Dalam sebuah sesi diskusi tumbuh kembang anak baru-baru ini, orang tua datang dengan sedikit problem mengenai penggunaan tangan kiri yang lebih sering digunakan ketimbang tangan kanan. Maksudnya bahwa si anak kelihatan lebih nyaman beraktivitas dengan tangan kiri, namun kelebihannya adalah si anak yang masih di kelas Playgroup B itu sudah ngerti kapan harus memakai tangan kanan, misalnya saat bersalaman dengan orang. Dalam percakapan kami, nampak si ibu lebih demokratis dengan ungkapan ‘tangan kanan atau kiri sama saja, senyamannya anak’, sedangkan si ayah lebih khawatir mengenai efek penggunaan tangan kiri ketika akan belajar menulis. ‘Takutnya menulis terbalik atau gak rapi’ ungkap si ayah.
***
Jika di belahan bumi Barat, masyarakat cenderung fleksibel dan demokratis soal penggunaan tangan, maka berbeda dengan orang Timur, terutama di Indonesia yg cenderung masih beranggapan bahwa ‘tangan kanan lebih baik/sopan daripada tangan kiri’. Lihat saja ketika anak memberi atau menerima dengan tangan kiri, sontak hal tersebut akan menimbulkan komentar orang-orang disekitar, ‘adeek, pake tangan yang OKE dong…’ atau ‘tangan manisnya mana?’. Mungkin kalimat itu dari orang tua sendiri tapi bisa juga orang tua gak mempermasalahkan hal tersebut tp lingkungannya saja yg masih beranggapan itu sebuah masalah. Lagi-lagi ukuran nilai kesopanan nyatanya memang berbeda-beda dalam sebuah kelompok masyarakat. Artinya, karena nilai ini sebenarnya hanya merupakan consensus masyarakat, sebuah produk masyarakat bukan sesuatu yg kodrati atau turun langsung dari langit bahwa semua manusia di muka bumi harus memakai tangan kanan, kalau gak akan masuk neraka krn sudah tidak sopan sama orang. Kan gak ada aturan itu. So, ketika menghadapi hal ini, sikap bijak dan demokratislah yg perlu dipegang orang tua.
***
Dari pengamatan saya sendiri, internalisasi nilai-nilai social semacam ini memang kuat sekali didoktrin ke anak ketika di sekolah atau di masyarakat, dan cenderung fleksibel dalam lingkup keluarga. Berbicara nilai masyarakat,
agak susah juga misalnya kita tetap bersikukuh untuk saklek dengan nilai kita jika itu berbeda. Karena tak bisa dinafikan bahwa seorang anak akan besar dan berinteraksi dengan dunia luar, jangan sampai gara-gara lebih nyaman memakai tangan kiri (meski faktanya bukan kidal) si anak bisa ditolak oleh lingkungannya. Saya rasa contoh kasus diatas adalah solusi terbaik ketika si ibu menerapkan aturan kiri atau kanan sama saja sekaligus mendidik anak untuk mengerti juga jika berhadapan dengan orang lain, terutama orang yg lebih tua, ukuran kesopanan adalah dengan misalnya memberi atau menerima dengan tangan kanan, bersalaman dengan tangan kanan. Di luar dari kondisi tersebut, si anak bebas memakai tangan apa saja yg paling nyaman, misalnya menulis, bekerja, dll.
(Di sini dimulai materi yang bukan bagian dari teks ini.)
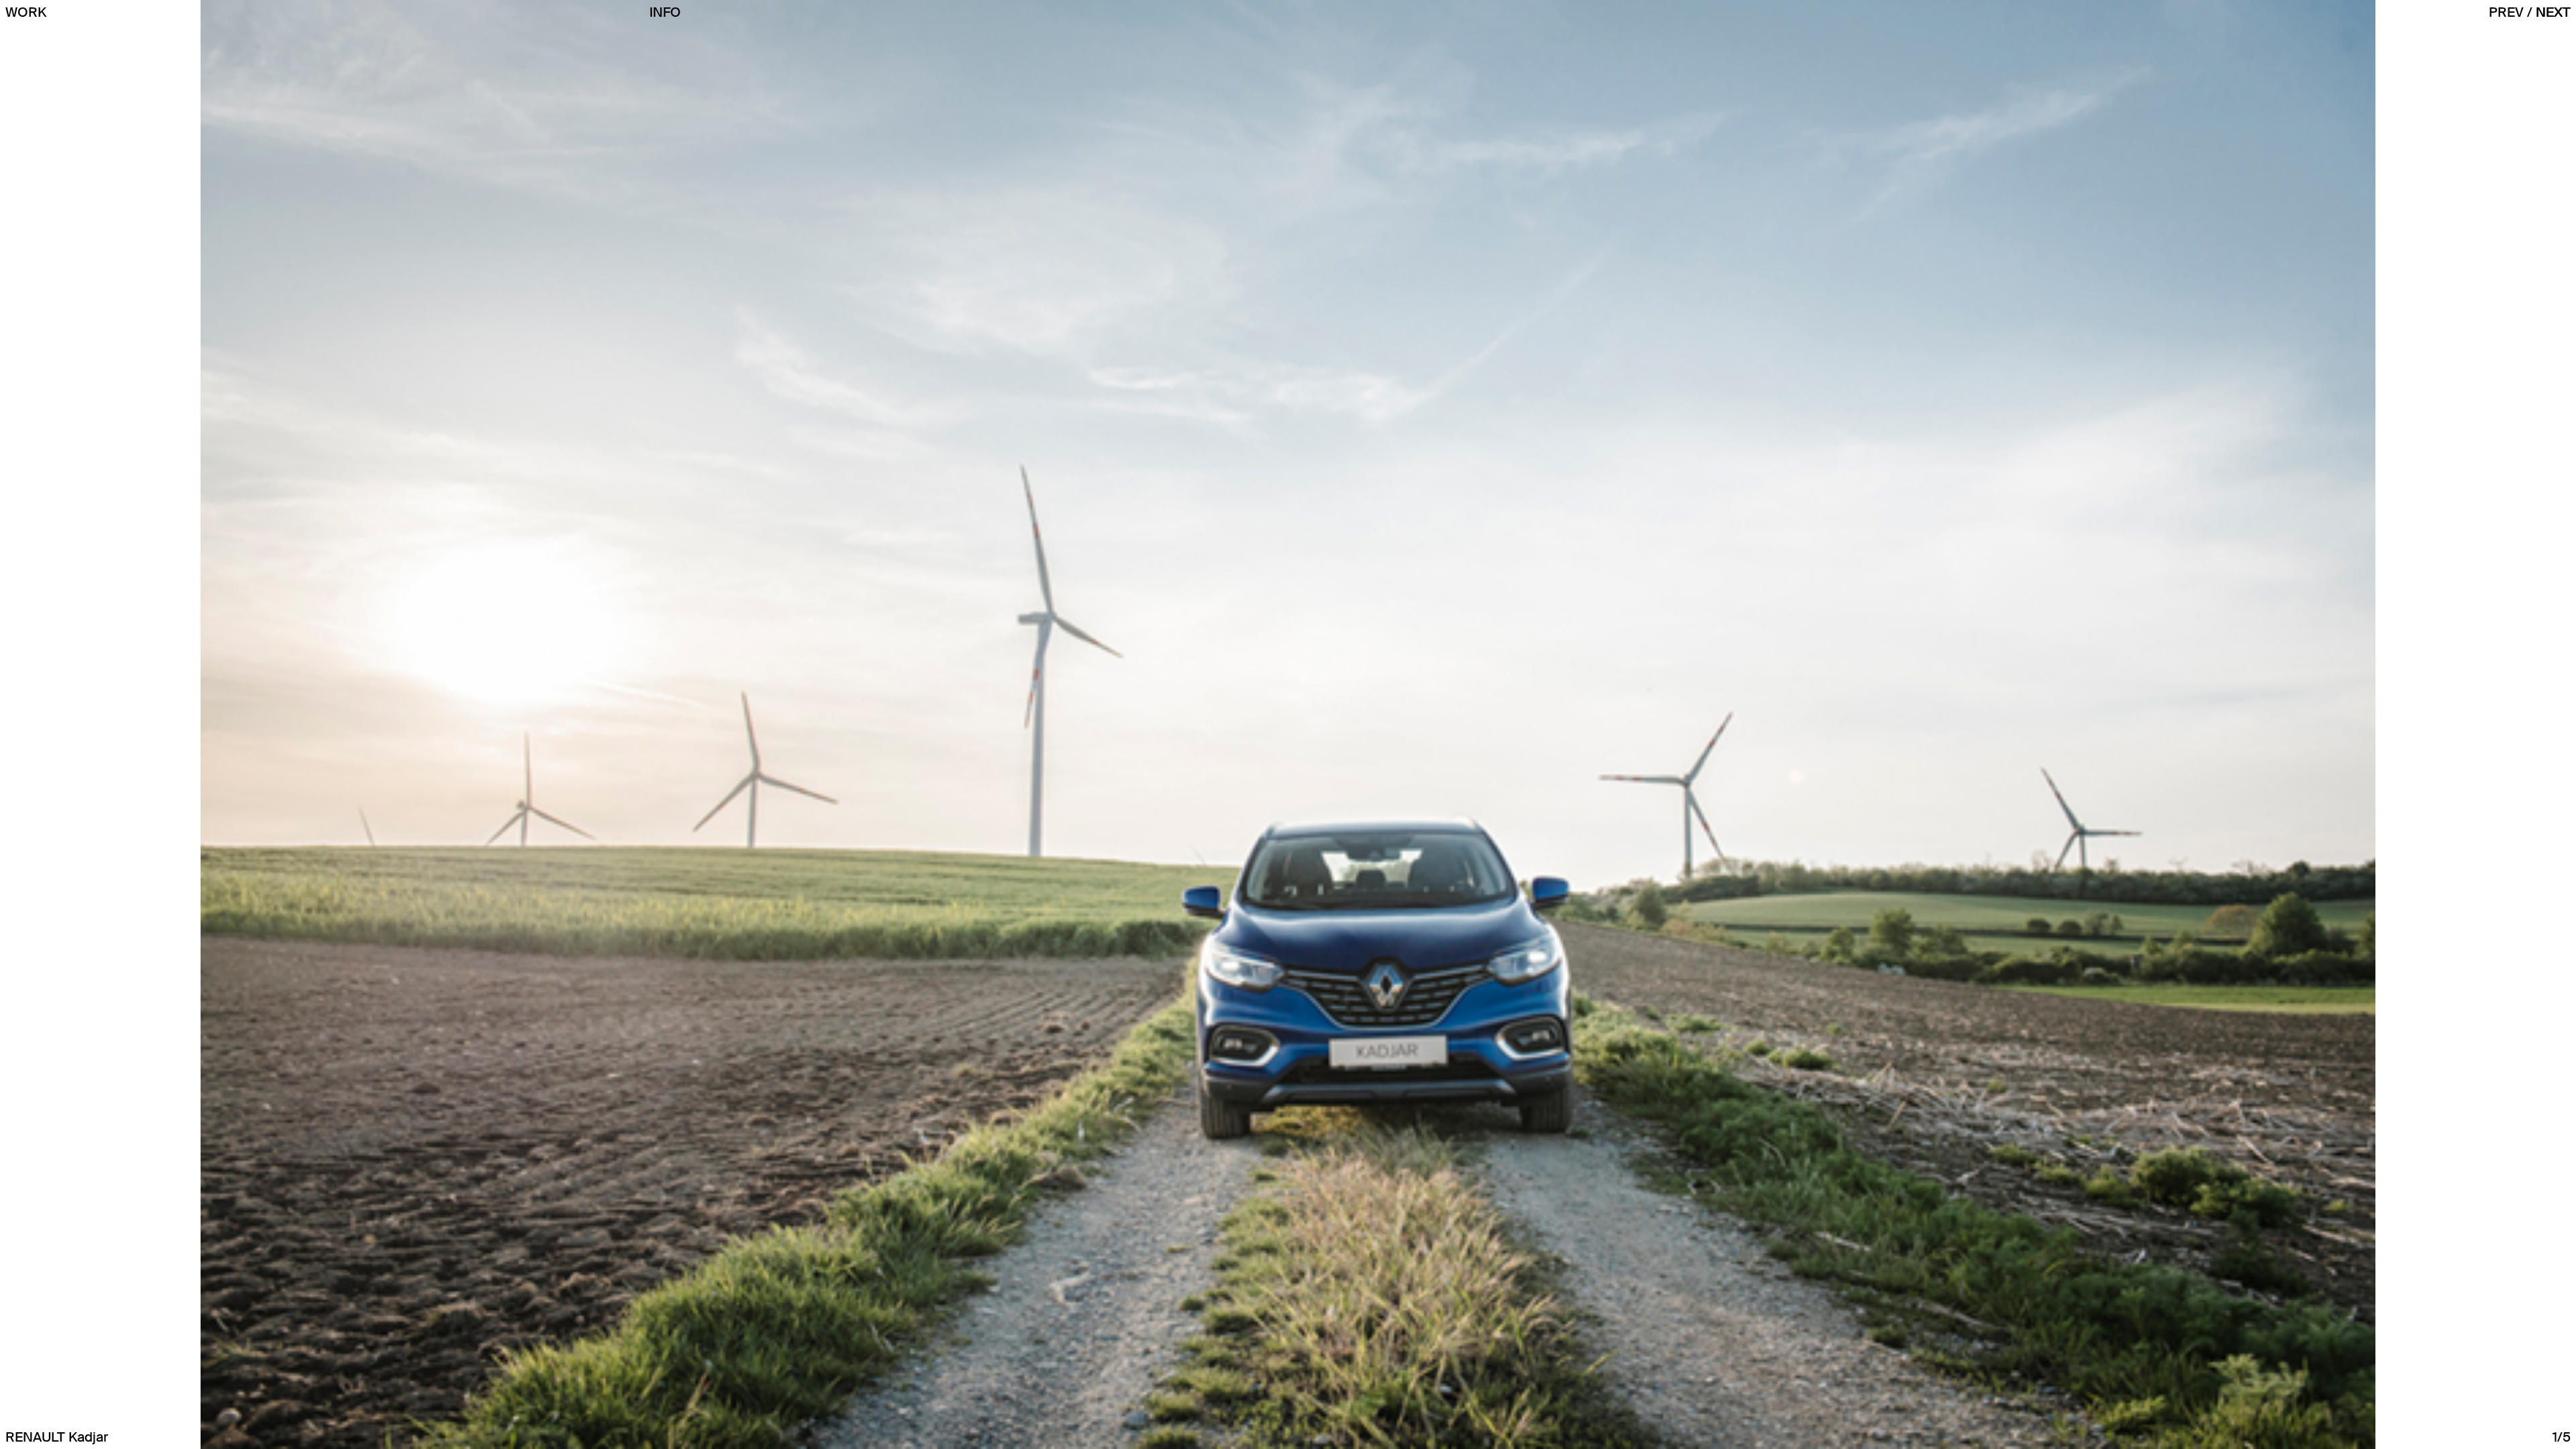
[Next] (2553, 12)
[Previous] (2530, 12)
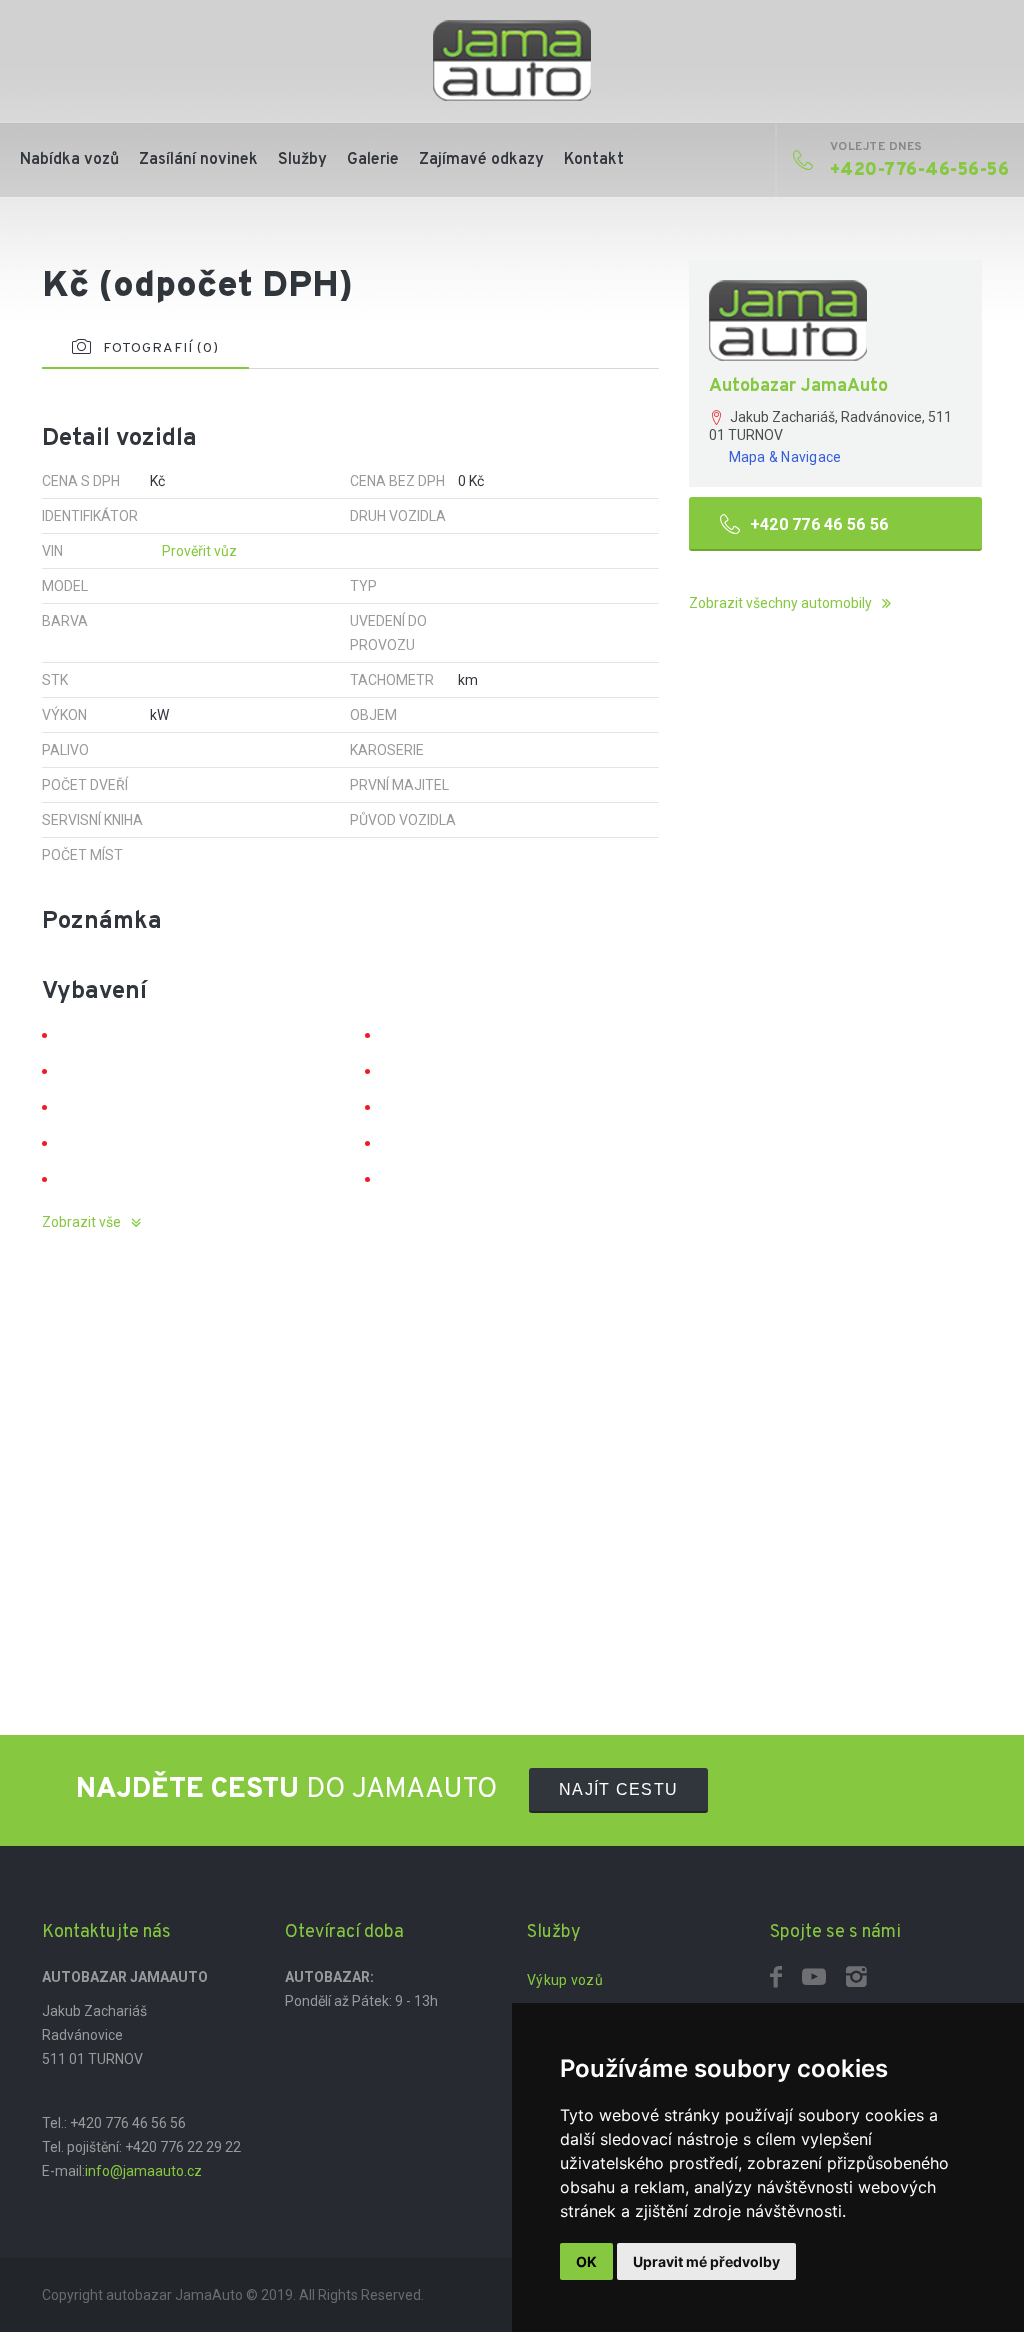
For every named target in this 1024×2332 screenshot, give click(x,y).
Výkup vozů (565, 1980)
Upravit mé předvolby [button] (706, 2261)
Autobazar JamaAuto (798, 386)
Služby (302, 160)
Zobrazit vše (81, 1222)
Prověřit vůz (199, 551)
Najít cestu (618, 1789)
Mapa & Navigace (785, 457)
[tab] (145, 349)
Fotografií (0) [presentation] (161, 348)
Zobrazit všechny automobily (780, 603)
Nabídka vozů (69, 160)
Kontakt (594, 160)
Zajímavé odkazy (481, 160)
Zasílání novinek (198, 160)
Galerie (373, 160)
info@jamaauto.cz (143, 2171)
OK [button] (586, 2261)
Bagi saya, sekidal-kidalnya orang mereka toh bisa sadar lingkungan juga, misalnya ketika bertemu orang serta merta tangan kanan yg diajukan untuk bersalaman bukan tangan kiri, meski faktanya sehari-hari mereka memakai tangan kiri. Itulah manusia, sekompleks apapun masalahnya, kita masih bisa berpikir dan bertindak bijak untuk diri kita dan untuk orang lain. Ada hak asasi manusia untuk berkembang dengan nilai persoanlnya, yg perlu diimbangkan juga dengan kewajiban untuk menghargai orang lain, nilai orang lain, nilai masyarakat.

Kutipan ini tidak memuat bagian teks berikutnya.